Every day I love Elizabeth (Minky) more - she is absolutely fascinating to be with. I love watching her point at things, clap her little podgy hands together... she laughs whenever I follow her and her Dad up the stairs, and pops her head around his shoulder to look out for me. She laughs when her Daddy plays her guitar tunes while she's getting ready for bed, and she's getting more and more interested in her bedtime story. I hide from her while she is in the bath and play 'peek a boo' around the side of the bath (with Daddy watching obviously!). She grips on to my clothes with her little hands as I carry her around, and is starting to give 'open mouthed' kisses once in a while on her way to bed.

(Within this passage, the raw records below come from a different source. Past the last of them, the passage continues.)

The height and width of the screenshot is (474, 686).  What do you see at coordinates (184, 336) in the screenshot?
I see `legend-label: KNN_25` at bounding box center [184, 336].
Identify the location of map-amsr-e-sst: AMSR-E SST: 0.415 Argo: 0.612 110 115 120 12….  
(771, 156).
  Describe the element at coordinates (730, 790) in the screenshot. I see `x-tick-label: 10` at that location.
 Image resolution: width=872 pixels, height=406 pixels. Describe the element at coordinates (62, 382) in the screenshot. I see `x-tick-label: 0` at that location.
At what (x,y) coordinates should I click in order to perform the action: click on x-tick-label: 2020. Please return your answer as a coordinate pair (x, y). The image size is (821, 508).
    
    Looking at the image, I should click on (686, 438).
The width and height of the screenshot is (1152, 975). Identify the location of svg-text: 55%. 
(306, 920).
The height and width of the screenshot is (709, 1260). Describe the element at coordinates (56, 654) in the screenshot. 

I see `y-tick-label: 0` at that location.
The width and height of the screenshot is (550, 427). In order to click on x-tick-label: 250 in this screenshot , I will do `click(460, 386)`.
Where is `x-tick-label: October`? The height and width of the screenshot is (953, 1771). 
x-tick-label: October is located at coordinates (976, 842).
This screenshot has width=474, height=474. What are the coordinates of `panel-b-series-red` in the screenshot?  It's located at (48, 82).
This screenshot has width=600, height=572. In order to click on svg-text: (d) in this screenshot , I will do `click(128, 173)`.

We can't remember what life was like before she came along - she makes everything worthwhile! We went out for our wedding anniversary and husband's parents baby sat for the first time. It was really wierd being out without her - good in a way, we had plenty to talk about and I've no doubt it did us good. The food tasted amazing, but that's probably because we haven't eaten out in about a year! It was great to go back knowing she was safe in her cot - and sure enough she was, clutching her navy and white striped star which she always does when she is sleeping (I wish I could find another one but Jo Jo Mamanbebe don't stock them anymore - she won't sleep without it!!).
She's napping now, and I've just planted out the rosemary cuttings that I 'stole' from our holiday cottage back in June and have been carefully propagating on our bedroom windowsill. Husband has just phoned from work - he's applying for a promotion but isn't too sure that he'll get it this time - the money would so come in handy!!
That's about all I can think of for now. I can't believe Summer is drawing to a close already and I'll have to think about getting a larger sleeping bag for Elizabeth. She's been under a blanket all Summer because she grew out of the 12-18 month Sainsbury's sleeping bags and the supermarkets don't make bigger sizes. I don't want to pay £30 each for one, so will have to look into cheaper options. She will also need Winter clothes including a warm coat, and we might have to look at getting a more absorbent night-time nappy. Her birthday will soon be upon us and I'll have to think about what nice things we could get her (on our very limited budget!). I can remember what I was like this time last year - wondering what the new term would be like, not realising how tired I would be, and in the throes of painting the nursery and trying to buy everything we needed from the never-ending list of baby things... Time has literally flown by, but then everyone said it would!